§ Goal of the exercise:
Could you repeat all of the entries below, character for character?

Start of Block

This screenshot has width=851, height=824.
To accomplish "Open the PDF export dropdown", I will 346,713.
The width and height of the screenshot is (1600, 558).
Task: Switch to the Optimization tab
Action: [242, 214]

End of Block

§ Expected output:
This screenshot has width=851, height=824.
To accomplish "Open the PDF export dropdown", I will 346,713.
The width and height of the screenshot is (1600, 558).
Task: Switch to the Optimization tab
Action: [242, 214]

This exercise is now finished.